Material provided:
# # # #

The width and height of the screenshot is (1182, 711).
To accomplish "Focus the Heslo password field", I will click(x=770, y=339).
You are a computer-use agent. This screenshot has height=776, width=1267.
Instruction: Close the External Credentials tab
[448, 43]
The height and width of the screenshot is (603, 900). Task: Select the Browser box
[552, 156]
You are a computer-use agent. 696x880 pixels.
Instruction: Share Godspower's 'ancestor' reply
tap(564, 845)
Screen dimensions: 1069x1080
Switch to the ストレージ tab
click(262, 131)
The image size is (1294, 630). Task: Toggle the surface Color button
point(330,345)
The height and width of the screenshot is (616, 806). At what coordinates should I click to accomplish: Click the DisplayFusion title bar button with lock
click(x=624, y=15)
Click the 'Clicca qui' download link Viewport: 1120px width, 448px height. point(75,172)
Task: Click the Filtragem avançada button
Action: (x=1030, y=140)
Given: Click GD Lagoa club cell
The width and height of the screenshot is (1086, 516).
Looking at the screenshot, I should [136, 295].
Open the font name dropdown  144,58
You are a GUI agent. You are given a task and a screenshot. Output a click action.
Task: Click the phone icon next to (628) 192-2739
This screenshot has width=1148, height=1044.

# # # #

To do:
Output the complete data exactly as written.

Solution to the problem:
The width and height of the screenshot is (1182, 711).
To accomplish "Focus the Heslo password field", I will click(x=770, y=339).
You are a computer-use agent. This screenshot has height=776, width=1267.
Instruction: Close the External Credentials tab
[448, 43]
The height and width of the screenshot is (603, 900). Task: Select the Browser box
[552, 156]
You are a computer-use agent. 696x880 pixels.
Instruction: Share Godspower's 'ancestor' reply
tap(564, 845)
Screen dimensions: 1069x1080
Switch to the ストレージ tab
click(262, 131)
The image size is (1294, 630). Task: Toggle the surface Color button
point(330,345)
The height and width of the screenshot is (616, 806). At what coordinates should I click to accomplish: Click the DisplayFusion title bar button with lock
click(x=624, y=15)
Click the 'Clicca qui' download link Viewport: 1120px width, 448px height. point(75,172)
Task: Click the Filtragem avançada button
Action: (x=1030, y=140)
Given: Click GD Lagoa club cell
The width and height of the screenshot is (1086, 516).
Looking at the screenshot, I should [136, 295].
Open the font name dropdown  144,58
You are a GUI agent. You are given a task and a screenshot. Output a click action.
Task: Click the phone icon next to (628) 192-2739
This screenshot has width=1148, height=1044.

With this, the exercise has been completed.